• ACTION ITEM:
Each line containing the string "спорт" should be copied out of the entries.

• RECORDS:
=== Section Start ===

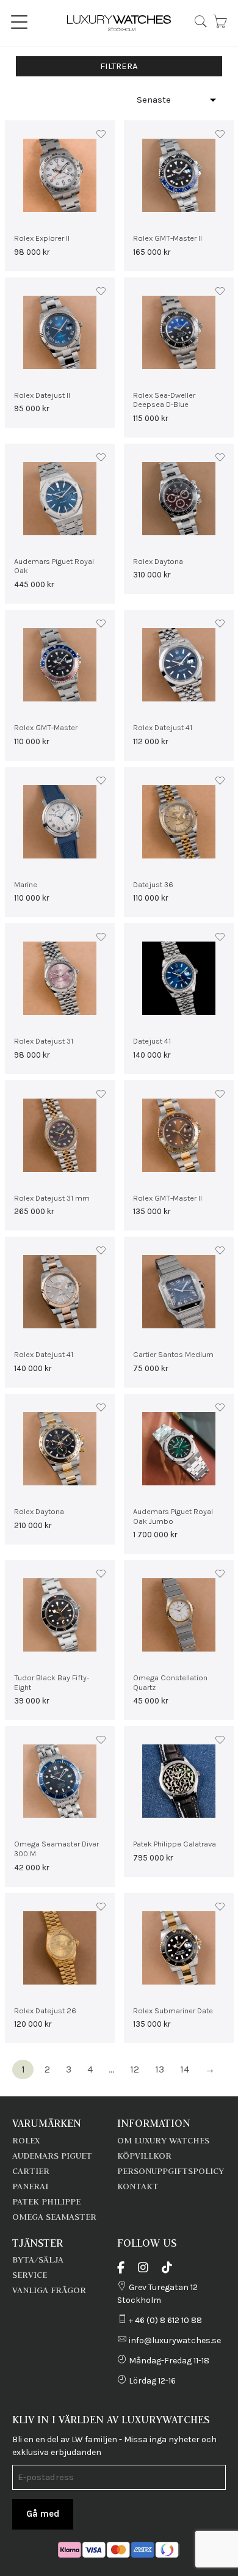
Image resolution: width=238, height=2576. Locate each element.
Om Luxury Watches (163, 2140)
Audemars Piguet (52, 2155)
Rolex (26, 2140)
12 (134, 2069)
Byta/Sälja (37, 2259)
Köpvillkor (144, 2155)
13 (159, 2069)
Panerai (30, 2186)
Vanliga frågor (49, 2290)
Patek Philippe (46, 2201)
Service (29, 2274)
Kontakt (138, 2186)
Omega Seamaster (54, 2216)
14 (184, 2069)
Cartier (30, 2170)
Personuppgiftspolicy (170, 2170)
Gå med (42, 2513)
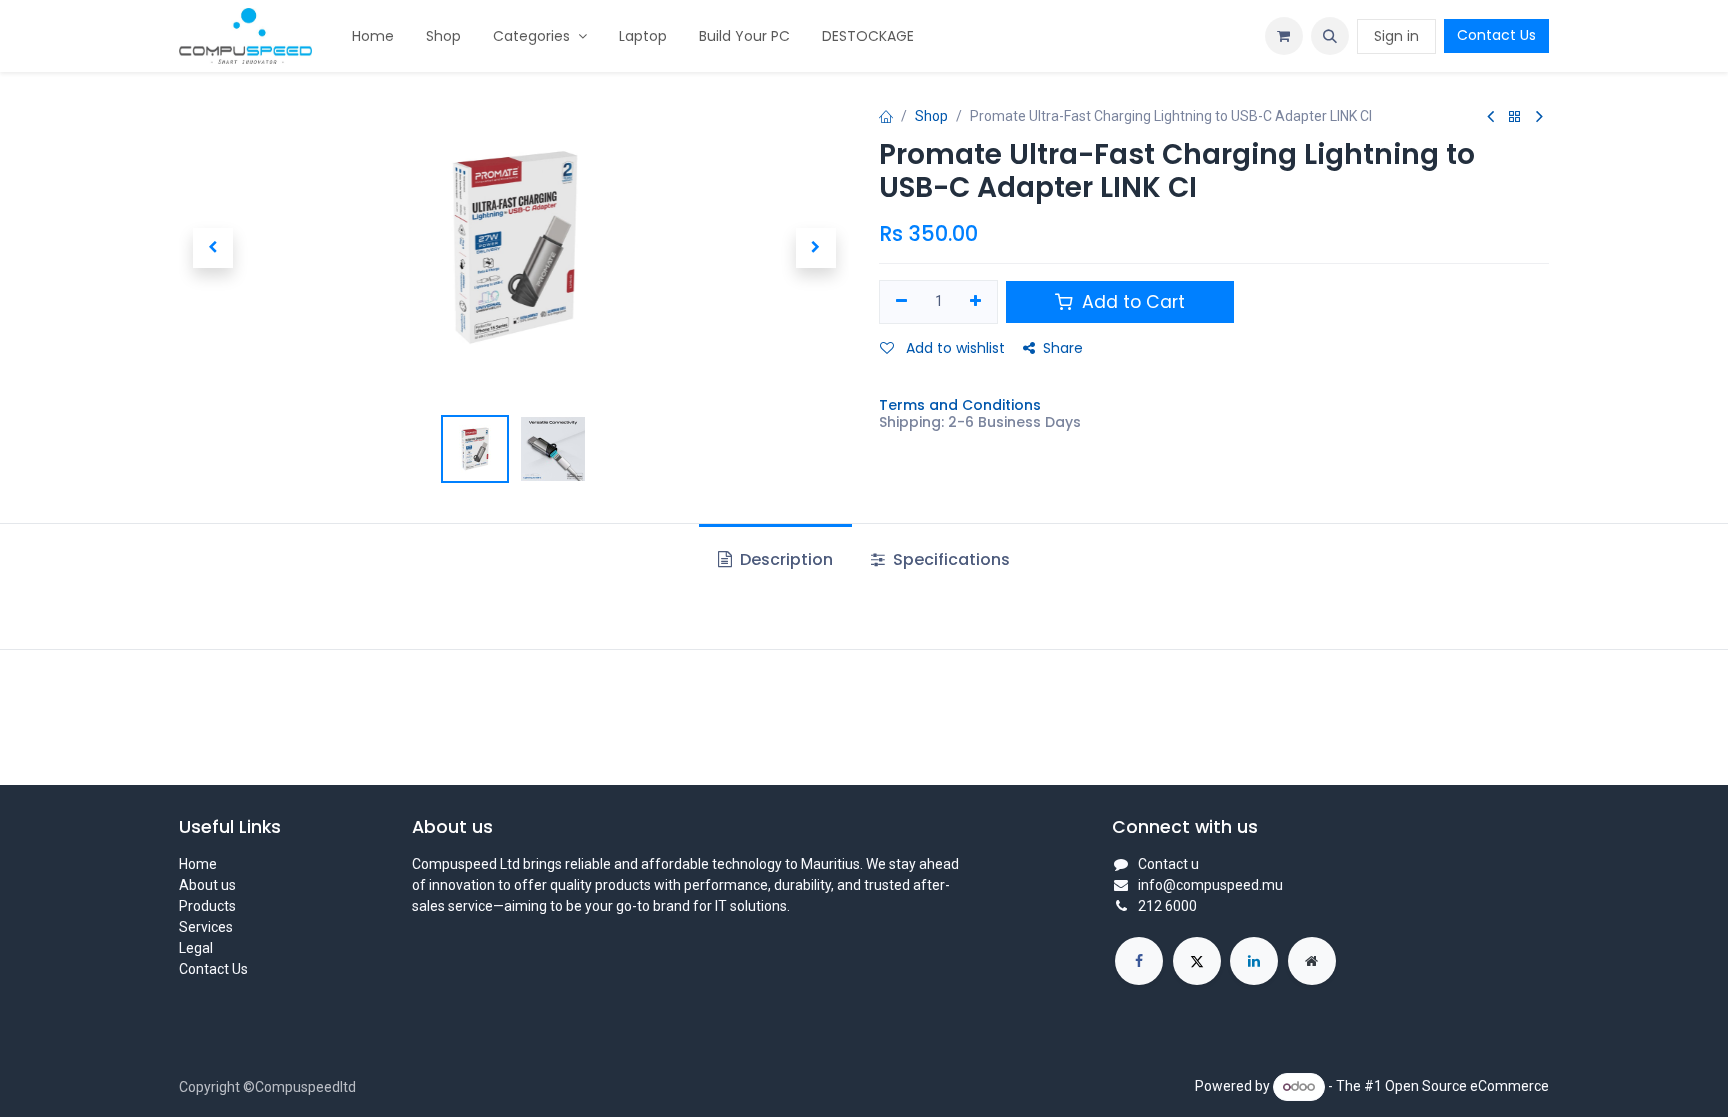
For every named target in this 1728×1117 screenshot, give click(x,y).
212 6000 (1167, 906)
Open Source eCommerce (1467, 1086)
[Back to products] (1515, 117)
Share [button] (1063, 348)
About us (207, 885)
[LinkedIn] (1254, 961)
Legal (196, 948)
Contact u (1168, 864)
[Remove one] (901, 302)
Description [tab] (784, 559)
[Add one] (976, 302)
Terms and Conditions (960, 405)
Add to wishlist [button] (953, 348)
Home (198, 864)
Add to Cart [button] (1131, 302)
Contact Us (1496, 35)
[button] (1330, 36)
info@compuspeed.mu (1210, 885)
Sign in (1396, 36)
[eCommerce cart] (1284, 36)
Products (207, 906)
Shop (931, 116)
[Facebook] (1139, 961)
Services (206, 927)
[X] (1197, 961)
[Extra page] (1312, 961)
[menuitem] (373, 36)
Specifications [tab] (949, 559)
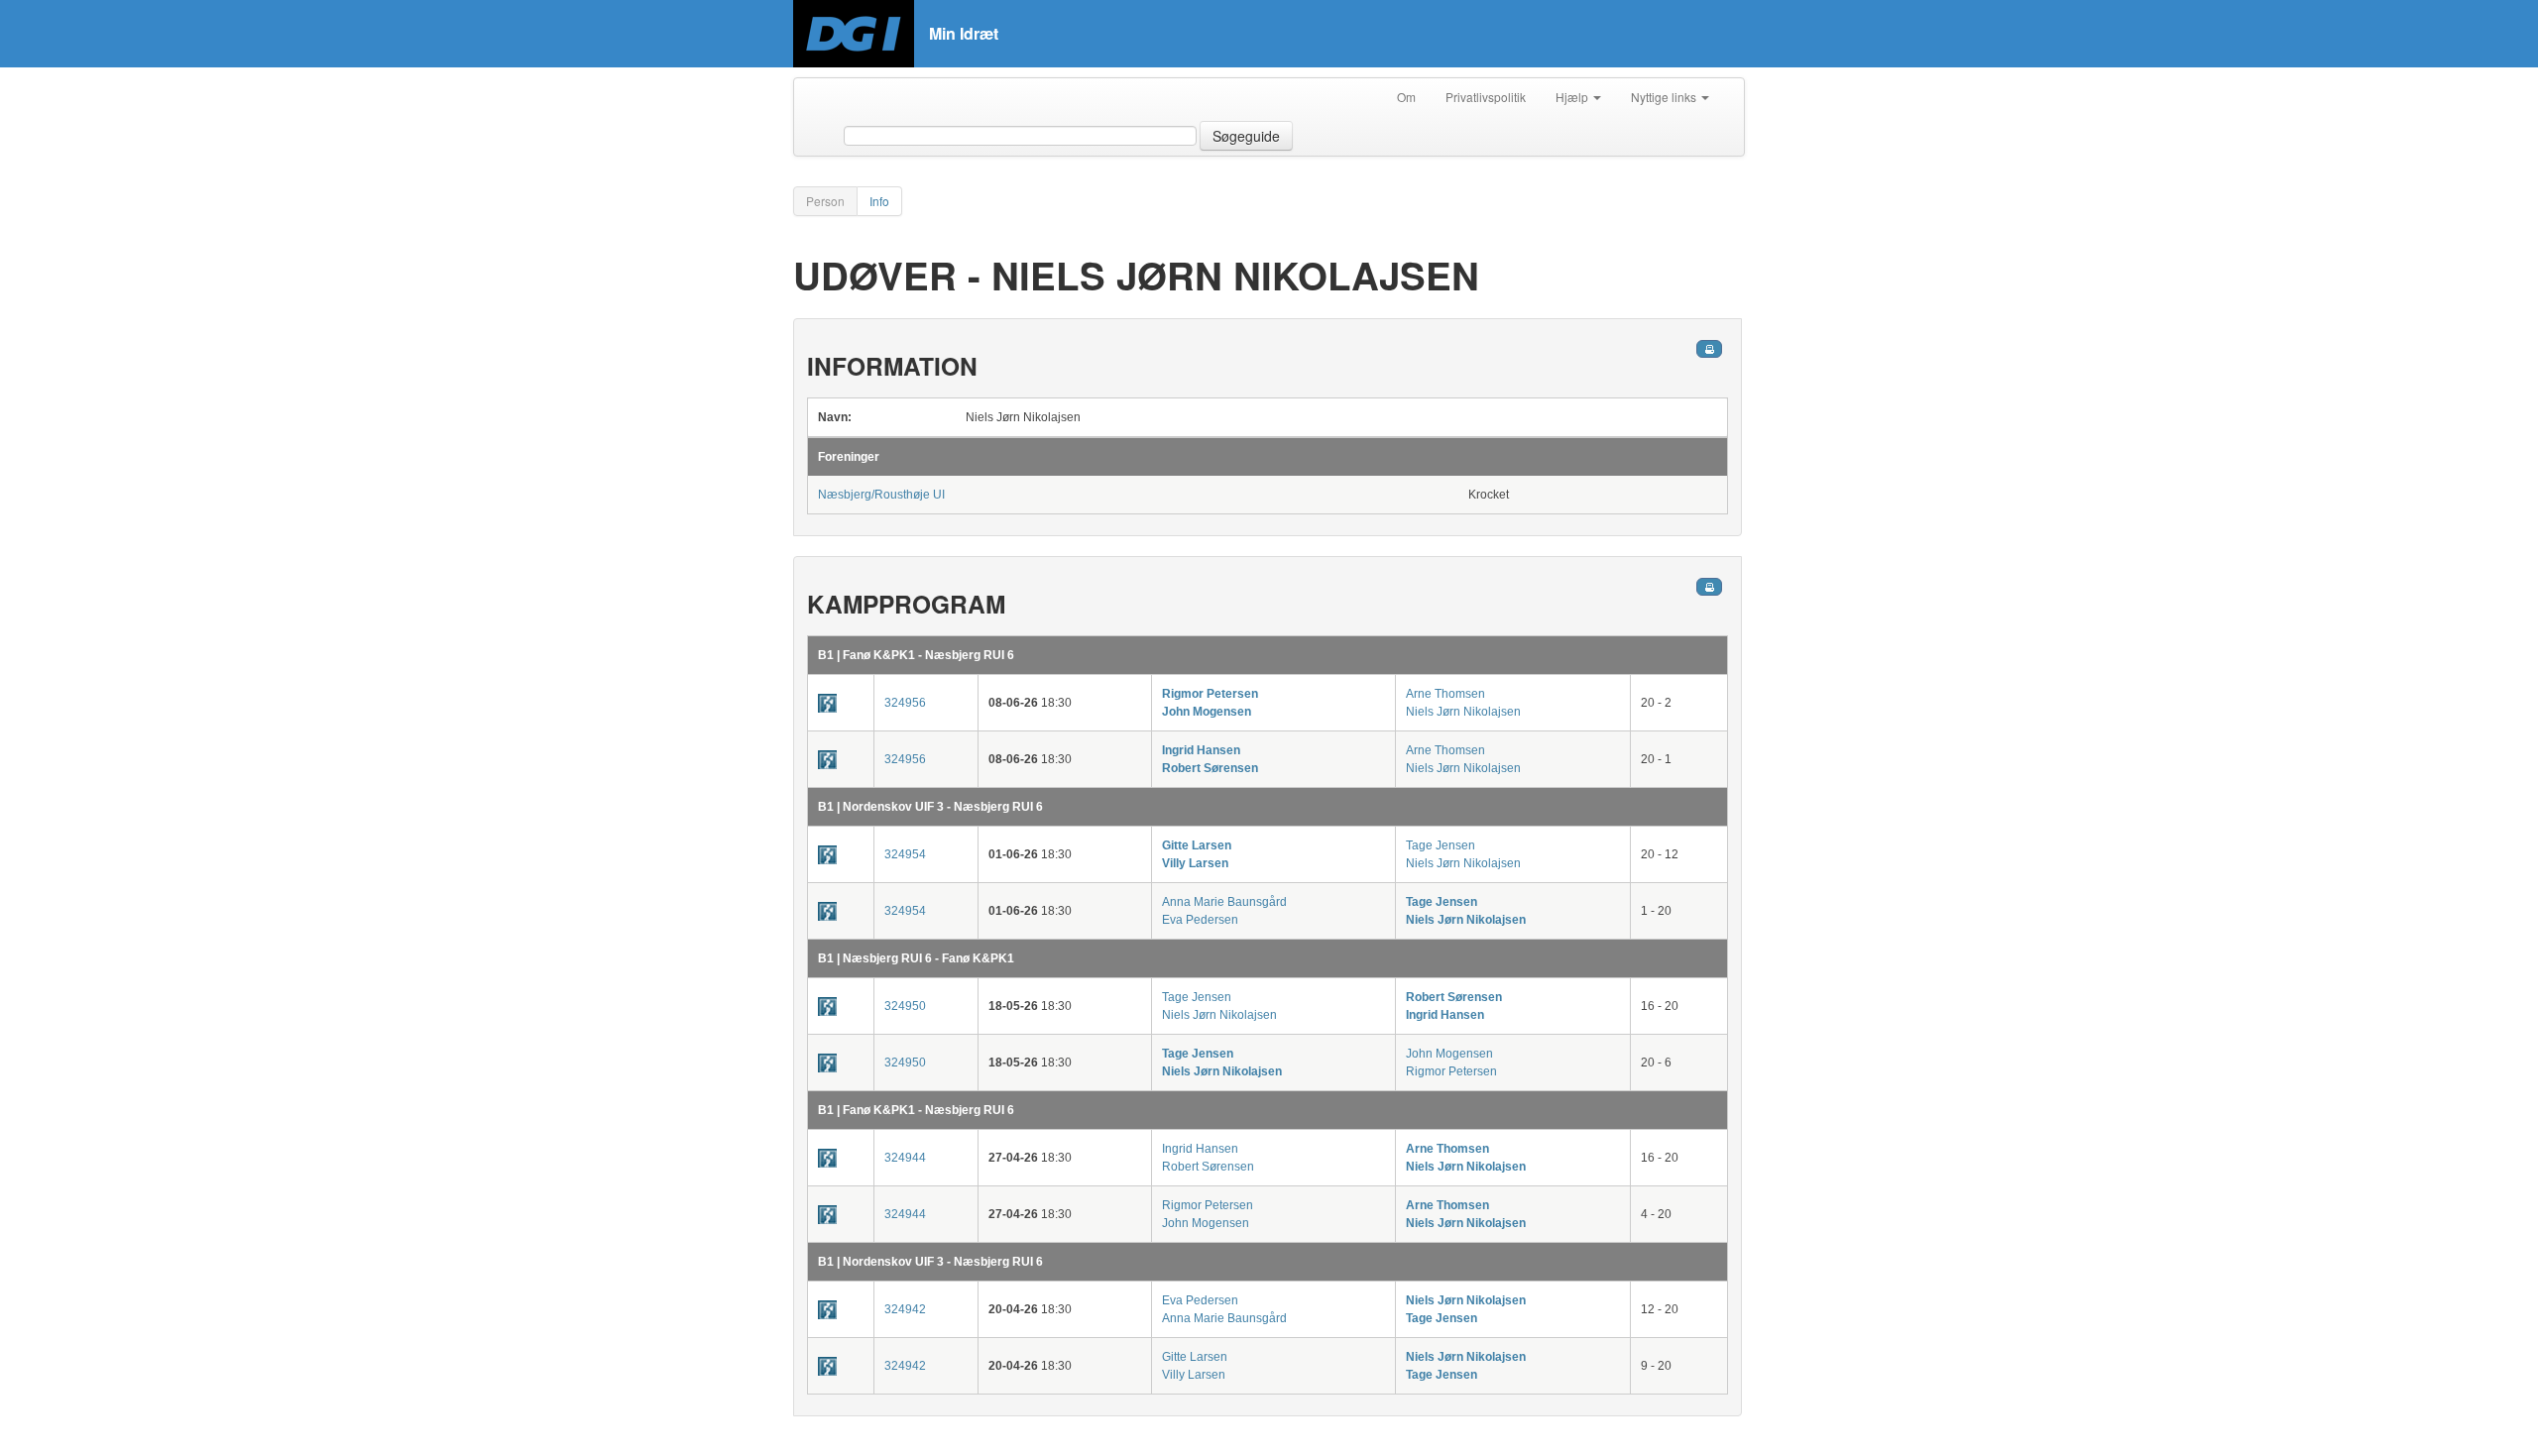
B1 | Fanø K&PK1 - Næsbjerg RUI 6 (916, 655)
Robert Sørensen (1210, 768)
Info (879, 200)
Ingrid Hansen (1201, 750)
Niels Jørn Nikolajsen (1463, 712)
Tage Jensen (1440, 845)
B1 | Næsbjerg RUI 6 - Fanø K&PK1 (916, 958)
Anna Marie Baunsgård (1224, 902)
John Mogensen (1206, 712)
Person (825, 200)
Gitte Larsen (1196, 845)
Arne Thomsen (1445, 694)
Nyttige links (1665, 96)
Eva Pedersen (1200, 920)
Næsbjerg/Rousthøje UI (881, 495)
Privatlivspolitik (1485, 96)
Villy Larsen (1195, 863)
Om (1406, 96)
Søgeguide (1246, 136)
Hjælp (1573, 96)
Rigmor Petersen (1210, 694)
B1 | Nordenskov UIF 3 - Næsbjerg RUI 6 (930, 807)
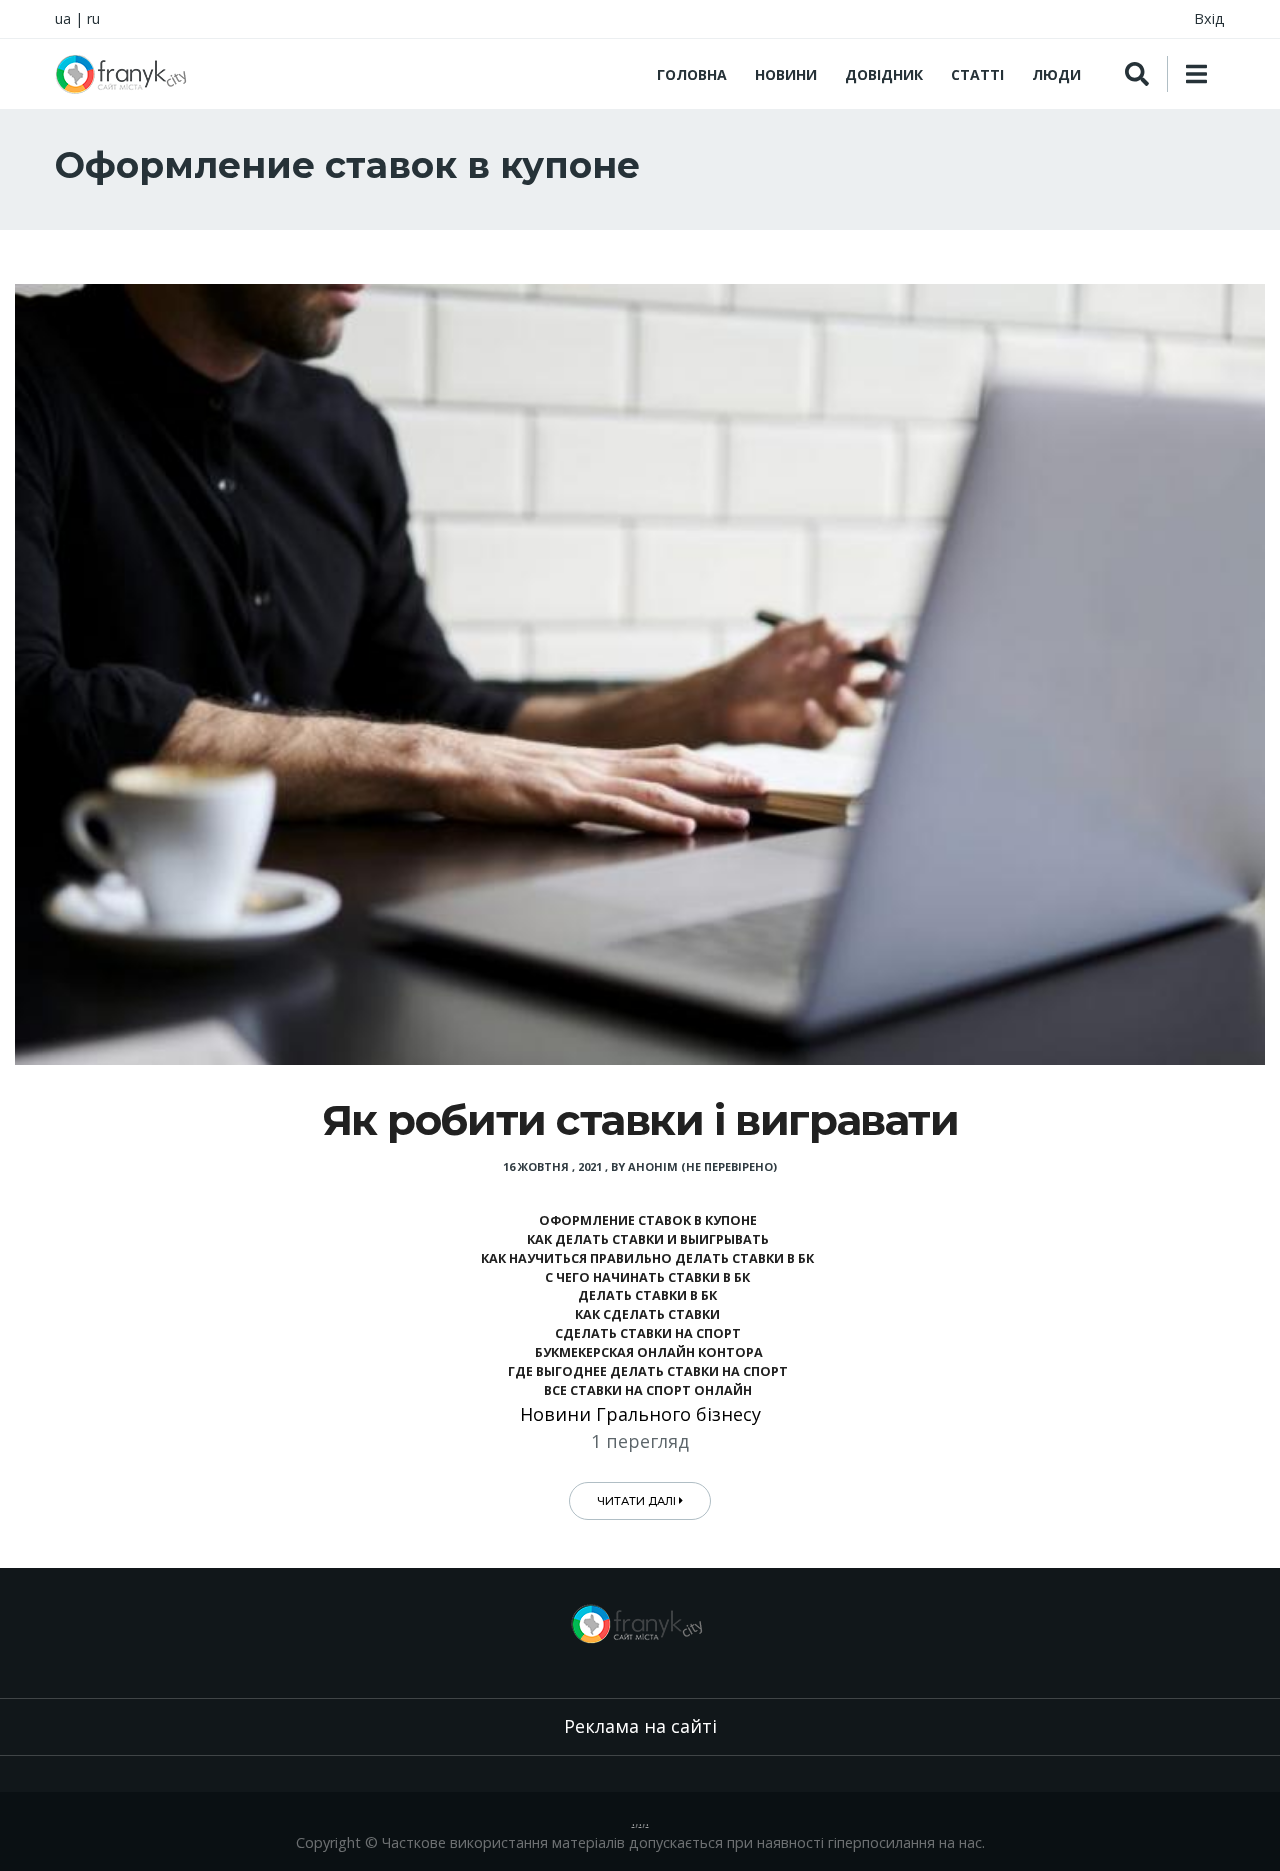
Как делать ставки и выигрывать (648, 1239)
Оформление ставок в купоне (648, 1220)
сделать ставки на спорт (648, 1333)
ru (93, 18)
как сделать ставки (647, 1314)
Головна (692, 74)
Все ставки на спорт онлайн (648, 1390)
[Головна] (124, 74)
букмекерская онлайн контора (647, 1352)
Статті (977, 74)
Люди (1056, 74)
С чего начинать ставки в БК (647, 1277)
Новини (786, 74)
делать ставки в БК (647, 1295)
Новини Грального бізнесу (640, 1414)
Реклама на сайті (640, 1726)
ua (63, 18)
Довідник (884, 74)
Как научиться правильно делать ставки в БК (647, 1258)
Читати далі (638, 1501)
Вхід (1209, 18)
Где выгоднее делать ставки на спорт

=== Section End ===

• RESULT OF THE TASK:
сделать ставки на спорт (648, 1333)
Все ставки на спорт онлайн (648, 1390)
Где выгоднее делать ставки на спорт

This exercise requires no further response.